What you are asked to do: Lines from the beginning of the entries up to and including the one with "Given: Open search with the magnifier icon" must be duplicated word for word; leave out all others.

Saved entries:

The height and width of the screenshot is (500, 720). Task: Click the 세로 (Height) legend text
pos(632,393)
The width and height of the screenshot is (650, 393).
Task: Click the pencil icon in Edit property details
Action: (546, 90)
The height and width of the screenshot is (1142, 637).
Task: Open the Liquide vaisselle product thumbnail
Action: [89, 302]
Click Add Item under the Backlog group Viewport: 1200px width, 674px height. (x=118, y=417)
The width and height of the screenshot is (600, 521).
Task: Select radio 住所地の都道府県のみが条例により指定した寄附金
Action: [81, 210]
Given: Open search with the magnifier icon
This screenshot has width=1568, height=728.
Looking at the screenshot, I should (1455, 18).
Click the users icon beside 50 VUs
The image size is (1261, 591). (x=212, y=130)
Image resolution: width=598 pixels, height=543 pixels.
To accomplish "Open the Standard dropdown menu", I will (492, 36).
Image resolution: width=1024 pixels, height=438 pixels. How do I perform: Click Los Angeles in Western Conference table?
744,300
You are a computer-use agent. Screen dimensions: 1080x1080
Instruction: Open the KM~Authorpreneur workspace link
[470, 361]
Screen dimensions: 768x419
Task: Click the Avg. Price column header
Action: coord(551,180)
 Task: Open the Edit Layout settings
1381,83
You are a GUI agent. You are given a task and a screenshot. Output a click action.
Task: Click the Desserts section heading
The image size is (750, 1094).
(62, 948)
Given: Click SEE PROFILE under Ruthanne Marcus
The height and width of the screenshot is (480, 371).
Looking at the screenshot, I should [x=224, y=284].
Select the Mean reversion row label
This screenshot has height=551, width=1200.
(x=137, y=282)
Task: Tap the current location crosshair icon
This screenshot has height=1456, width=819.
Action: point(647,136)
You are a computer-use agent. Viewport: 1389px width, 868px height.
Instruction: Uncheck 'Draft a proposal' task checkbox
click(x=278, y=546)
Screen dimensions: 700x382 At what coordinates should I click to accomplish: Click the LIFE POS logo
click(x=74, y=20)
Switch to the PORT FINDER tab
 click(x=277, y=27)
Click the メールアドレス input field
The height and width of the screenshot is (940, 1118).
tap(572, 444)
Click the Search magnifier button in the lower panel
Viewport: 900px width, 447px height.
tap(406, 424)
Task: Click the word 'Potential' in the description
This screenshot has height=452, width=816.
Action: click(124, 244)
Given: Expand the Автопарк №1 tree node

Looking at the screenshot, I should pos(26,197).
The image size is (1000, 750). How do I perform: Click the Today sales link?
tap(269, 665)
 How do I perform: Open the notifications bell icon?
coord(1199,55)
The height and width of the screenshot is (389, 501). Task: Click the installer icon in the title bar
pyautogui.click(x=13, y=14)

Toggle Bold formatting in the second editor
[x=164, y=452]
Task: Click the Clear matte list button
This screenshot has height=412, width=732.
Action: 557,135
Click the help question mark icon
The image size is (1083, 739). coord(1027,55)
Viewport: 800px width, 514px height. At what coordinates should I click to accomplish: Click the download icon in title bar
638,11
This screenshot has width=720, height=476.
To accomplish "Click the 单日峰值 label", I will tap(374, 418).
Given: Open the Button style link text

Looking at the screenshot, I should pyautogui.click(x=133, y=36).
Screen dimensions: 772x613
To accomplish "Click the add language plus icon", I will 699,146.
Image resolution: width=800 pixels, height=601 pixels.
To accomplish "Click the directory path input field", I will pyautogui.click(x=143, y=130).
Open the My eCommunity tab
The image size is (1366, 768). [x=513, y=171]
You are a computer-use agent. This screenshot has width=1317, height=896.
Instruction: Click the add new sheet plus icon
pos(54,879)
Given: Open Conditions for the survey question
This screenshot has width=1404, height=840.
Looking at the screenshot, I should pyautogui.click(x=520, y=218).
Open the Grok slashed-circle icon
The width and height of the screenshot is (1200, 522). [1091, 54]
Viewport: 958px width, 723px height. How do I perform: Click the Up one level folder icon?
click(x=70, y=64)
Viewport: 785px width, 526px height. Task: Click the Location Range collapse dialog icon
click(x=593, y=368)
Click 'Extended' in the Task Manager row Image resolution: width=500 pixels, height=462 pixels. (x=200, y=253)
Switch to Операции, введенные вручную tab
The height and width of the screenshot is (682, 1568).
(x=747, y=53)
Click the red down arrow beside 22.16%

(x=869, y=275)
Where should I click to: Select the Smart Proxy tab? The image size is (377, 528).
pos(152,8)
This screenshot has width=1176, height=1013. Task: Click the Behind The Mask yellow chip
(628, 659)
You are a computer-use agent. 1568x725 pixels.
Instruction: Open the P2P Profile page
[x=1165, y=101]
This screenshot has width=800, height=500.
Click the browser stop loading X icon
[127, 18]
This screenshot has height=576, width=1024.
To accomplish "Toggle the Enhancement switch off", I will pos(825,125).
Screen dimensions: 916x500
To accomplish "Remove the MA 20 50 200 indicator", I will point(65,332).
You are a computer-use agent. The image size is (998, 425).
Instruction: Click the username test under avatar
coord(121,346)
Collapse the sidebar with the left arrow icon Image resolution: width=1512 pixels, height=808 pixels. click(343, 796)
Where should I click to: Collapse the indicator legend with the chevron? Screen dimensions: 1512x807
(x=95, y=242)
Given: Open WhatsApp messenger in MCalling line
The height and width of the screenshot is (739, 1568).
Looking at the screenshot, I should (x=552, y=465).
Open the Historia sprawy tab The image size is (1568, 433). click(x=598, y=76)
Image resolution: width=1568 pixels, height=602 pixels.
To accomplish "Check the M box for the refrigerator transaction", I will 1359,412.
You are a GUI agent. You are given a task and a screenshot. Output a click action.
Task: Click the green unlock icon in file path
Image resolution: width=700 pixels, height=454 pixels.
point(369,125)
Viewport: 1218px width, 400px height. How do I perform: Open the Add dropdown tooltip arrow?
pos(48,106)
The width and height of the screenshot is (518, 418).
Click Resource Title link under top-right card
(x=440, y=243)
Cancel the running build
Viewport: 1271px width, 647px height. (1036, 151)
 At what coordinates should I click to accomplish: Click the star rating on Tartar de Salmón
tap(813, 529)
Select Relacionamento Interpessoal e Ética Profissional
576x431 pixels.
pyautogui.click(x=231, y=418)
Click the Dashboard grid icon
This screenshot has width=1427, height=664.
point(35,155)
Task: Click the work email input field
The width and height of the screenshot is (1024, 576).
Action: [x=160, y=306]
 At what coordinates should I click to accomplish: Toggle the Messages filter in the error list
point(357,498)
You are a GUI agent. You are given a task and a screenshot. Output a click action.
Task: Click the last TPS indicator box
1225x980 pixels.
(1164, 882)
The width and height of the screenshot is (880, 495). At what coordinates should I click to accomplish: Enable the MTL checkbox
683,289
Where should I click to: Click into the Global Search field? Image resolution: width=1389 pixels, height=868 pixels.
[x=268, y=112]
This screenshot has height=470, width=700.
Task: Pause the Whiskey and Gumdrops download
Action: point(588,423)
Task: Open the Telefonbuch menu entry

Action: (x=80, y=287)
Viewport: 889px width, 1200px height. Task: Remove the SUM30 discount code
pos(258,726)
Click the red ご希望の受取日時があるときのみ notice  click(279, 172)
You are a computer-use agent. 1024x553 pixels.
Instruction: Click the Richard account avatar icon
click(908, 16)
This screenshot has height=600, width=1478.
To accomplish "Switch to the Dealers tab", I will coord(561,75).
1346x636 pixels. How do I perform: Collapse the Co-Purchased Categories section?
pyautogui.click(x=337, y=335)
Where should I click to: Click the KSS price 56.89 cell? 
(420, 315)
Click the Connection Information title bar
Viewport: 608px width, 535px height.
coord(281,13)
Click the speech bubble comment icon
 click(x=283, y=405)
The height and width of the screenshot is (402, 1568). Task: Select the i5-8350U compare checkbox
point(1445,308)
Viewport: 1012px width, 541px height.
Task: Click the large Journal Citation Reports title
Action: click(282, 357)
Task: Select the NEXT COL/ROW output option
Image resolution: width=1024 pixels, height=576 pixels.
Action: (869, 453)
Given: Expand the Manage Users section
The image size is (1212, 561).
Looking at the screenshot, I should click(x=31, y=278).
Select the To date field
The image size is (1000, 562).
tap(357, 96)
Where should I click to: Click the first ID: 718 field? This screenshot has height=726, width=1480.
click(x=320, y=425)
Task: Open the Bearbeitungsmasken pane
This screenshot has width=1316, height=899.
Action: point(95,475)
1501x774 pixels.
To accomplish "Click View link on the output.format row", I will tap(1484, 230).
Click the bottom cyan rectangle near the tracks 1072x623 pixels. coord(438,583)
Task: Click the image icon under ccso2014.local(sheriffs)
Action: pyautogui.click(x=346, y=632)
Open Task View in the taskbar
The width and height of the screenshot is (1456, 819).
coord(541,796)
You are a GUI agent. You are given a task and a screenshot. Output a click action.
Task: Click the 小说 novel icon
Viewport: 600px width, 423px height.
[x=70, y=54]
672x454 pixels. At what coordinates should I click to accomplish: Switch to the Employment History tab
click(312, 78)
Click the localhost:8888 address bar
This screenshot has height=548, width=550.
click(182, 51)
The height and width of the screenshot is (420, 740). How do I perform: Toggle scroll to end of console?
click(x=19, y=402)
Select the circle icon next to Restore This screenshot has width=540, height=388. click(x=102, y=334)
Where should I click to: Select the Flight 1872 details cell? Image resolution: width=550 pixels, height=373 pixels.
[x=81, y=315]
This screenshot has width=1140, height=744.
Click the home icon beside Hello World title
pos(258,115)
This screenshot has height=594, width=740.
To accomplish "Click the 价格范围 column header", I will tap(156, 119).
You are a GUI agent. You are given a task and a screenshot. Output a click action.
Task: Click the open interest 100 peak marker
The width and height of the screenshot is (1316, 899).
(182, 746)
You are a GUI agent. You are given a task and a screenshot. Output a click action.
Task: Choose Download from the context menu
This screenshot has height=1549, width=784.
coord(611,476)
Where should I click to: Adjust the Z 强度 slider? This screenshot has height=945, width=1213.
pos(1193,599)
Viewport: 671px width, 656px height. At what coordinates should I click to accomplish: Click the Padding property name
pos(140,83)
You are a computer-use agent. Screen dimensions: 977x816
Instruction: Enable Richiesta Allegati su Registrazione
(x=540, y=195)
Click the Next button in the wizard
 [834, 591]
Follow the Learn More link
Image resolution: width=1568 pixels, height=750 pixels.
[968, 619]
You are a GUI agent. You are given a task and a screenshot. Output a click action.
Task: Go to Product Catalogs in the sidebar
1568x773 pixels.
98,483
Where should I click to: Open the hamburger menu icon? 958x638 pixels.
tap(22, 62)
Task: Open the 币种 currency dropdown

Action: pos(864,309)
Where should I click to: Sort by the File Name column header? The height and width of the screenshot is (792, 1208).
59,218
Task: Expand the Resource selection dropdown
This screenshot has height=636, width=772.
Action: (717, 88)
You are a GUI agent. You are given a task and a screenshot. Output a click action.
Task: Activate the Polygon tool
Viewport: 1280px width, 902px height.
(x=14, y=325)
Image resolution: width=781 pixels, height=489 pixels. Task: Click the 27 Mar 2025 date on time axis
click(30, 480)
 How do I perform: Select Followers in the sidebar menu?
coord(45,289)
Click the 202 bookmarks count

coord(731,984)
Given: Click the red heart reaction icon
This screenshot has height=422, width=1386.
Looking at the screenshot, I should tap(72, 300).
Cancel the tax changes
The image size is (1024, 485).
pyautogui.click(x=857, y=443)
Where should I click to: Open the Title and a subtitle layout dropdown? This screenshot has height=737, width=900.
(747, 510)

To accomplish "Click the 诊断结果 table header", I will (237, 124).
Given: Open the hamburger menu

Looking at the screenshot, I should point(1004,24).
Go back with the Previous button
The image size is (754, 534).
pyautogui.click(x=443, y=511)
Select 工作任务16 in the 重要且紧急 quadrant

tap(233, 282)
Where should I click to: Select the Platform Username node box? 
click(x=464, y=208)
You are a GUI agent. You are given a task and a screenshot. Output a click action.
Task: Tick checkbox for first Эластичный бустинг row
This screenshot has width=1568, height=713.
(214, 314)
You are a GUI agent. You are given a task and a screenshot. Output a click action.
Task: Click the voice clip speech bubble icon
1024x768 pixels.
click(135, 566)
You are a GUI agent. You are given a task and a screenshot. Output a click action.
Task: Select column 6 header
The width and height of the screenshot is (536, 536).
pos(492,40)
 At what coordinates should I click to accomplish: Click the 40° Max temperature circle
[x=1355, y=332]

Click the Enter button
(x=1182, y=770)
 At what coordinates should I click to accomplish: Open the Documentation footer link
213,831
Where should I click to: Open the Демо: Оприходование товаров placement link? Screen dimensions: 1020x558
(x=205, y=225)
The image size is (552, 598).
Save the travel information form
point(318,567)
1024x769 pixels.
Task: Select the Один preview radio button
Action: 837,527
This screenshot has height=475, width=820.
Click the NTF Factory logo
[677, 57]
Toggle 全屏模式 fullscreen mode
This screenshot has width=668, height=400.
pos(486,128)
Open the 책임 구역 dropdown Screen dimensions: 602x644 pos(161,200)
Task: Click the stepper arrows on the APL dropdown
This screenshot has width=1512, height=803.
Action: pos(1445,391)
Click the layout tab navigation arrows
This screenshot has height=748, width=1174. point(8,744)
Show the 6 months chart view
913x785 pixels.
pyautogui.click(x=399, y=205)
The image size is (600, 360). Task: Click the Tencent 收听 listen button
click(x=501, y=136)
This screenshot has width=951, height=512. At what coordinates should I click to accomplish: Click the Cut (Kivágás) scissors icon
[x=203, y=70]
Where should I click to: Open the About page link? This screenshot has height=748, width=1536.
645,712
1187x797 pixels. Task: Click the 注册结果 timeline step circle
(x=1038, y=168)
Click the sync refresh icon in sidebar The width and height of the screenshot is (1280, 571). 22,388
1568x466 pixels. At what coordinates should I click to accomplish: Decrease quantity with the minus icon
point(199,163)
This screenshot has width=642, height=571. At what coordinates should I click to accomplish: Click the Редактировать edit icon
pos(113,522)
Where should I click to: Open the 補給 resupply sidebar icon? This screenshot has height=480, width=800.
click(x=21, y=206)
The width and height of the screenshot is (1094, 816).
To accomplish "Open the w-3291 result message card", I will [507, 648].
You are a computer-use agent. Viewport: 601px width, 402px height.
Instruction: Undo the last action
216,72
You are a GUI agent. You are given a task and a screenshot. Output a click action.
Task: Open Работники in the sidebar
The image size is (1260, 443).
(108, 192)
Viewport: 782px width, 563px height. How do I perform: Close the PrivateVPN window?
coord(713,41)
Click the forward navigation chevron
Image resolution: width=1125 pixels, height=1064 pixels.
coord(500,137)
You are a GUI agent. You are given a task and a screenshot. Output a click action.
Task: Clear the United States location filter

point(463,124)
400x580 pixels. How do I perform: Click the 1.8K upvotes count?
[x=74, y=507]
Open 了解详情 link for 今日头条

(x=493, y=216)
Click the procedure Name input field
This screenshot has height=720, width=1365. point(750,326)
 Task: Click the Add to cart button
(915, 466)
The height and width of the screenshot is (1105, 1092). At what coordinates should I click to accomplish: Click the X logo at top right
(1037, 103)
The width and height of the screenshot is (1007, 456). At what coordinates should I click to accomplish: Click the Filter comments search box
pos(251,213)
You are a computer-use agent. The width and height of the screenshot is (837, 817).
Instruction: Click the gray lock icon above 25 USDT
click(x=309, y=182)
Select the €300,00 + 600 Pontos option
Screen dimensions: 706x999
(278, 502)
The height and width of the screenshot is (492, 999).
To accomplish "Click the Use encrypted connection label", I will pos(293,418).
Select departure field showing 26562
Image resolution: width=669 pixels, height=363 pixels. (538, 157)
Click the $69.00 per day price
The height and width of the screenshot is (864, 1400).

Problem solution:
The height and width of the screenshot is (500, 720). Task: Click the 세로 (Height) legend text
pos(632,393)
The width and height of the screenshot is (650, 393).
Task: Click the pencil icon in Edit property details
Action: (546, 90)
The height and width of the screenshot is (1142, 637).
Task: Open the Liquide vaisselle product thumbnail
Action: [89, 302]
Click Add Item under the Backlog group Viewport: 1200px width, 674px height. (x=118, y=417)
The width and height of the screenshot is (600, 521).
Task: Select radio 住所地の都道府県のみが条例により指定した寄附金
Action: [81, 210]
Given: Open search with the magnifier icon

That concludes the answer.